When a diamond is stolen in the diamond industry, insiders often joke that it was “the best sale they ever made”—because they don’t have to work to sell it now, it’s covered by insurance. It may not turn out that way this time. Harry Winston (HWD) says the recent robbery at its Paris shop was unfortunate, but was covered by insurance and so not a cause for worry.
Newspaper reports peg the value of the jewels stolen at $103 million. On its recent FQ309 conference call, company officials said::
Subsequent to the quarter we suffered an armed robbery in Paris where approximately $13.0 million of inventory at cost was stolen... The loss is insured.
Q: Can you tell us whether the insurance is at cost or at something approaching more retail value?
A: Sadly, we have a precedent for this type of incident… I would sort of guide you to the precedent and leave it at that.
This same Harry Winston store was robbed little more than a year ago, with the thieves making off then with $25 million in jewelry, taking pieces worth between $2,500-$4 million.
On Harry Winston’s FQ308 conference call last year:
Offsetting strong international sales was the affect of a robbery in our Paris salon in early October... The company is fully ensured for the inventory loss and we expect to record a pre-tax gain of approximately $13 million in the fourth quarter reflecting the anticipated insurance settlement.
There’s an ongoing investigation to the recent robbery, so executives couldn’t confirm whether insurance covers cost or retail value.
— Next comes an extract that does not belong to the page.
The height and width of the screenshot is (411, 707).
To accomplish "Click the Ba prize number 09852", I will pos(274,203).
It would certainly appear, however, from the newspaper valuation of the robbery and last year’s conference call report of a $13 million settlement, that the cost of the jewels and not the retail value is covered.
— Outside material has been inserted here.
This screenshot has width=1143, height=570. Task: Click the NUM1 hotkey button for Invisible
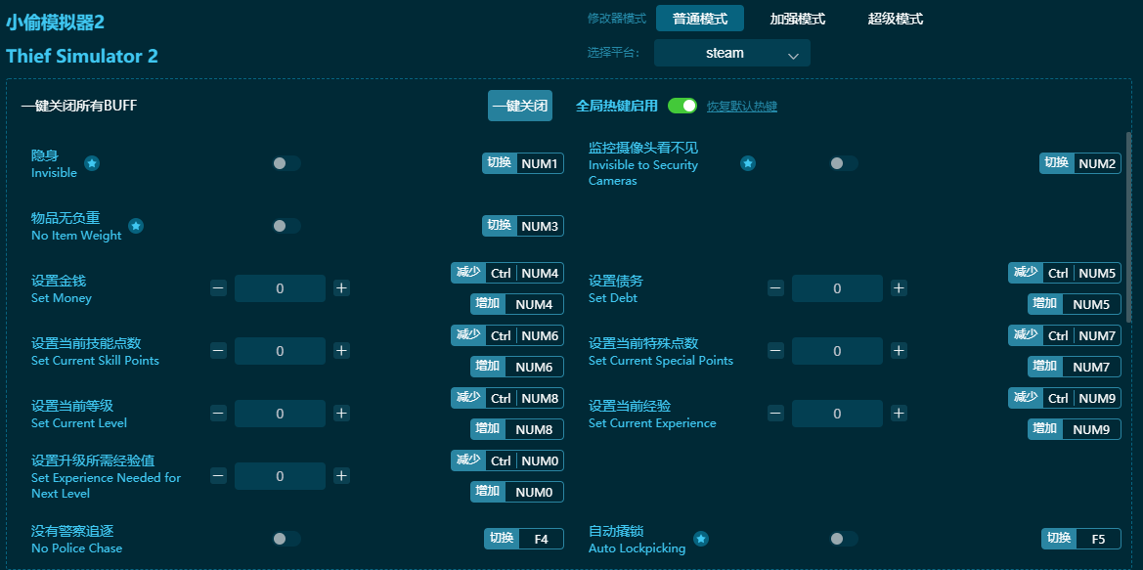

It's doubtful that HWD makes 900% profit on their retail goods (as per the discrepancy between newspaper reports of $103 million, and company estimates of $13 million). Chalk that up to inflated newspaper reports on the recent heist. But if the theft insurance covers only the cost of the jewels and not their retail value, how will that affect margins in terms of borrowing?
HWD is trying to pay down debt now, saying debt-carrying costs are high. This robbery could cost them a hefty penny in margins, at least until all of the jewels are replaced. Borrowing under lower margin stats, even temporarily, may affect that ability: From the FQ309 call:
The Paris robbery does not affect our ability to borrow under the revolving credit facility. The stolen inventory will be replaced in the borrowing base by accounts receivable and the available head room is unchanged. Management expects to operate the retail business to ensure continued compliance with the covenants contained in the revolving credit facility.
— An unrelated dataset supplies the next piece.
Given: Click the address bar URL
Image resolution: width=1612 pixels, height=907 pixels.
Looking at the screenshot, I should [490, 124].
The company anticipates refinancing approximately $50.0 million by June 2009, however, the weakening of the global economy could reduce our ability to generate cash from operations, which could require us to refinance approximately $75.0 million by March 2009.
The company is currently in discussions with a credit provider which, if successful, would provide debt financing in an amount sufficient to refinance the $75.0 million of debt in the first quarter of next year.
The gross margin rate, excluding the impact of sales of pre-acquisition inventory, was 48.6% compared to 52.4% in the comparable period last year.
Q: Your margins… are still very high. But I am surprised you have to refinance in the next little while and it would be as high as $75.0 million. Is this just a working capital problem? …I know there is CapEx over the next few years of $180.0 million, maybe it all comes in the first two quarters… Is this just a near-term issue? Because I’m surprised if you’re looking at an annual basis that you are facing that.
A: There are a couple of things. Right now we are sort of saying that that schedule is such that by the end of the year, on the mining side, we will have about $75.0 million due: $25.0 million due in March; roughly $20.0 million in June; $15.0 million in September and $15.0 million in December.
The one thing that you may not have taken into account are the cash taxes, which are, as you know, expected to be fairly significant next year, and they will happen certainly by the first half of the year.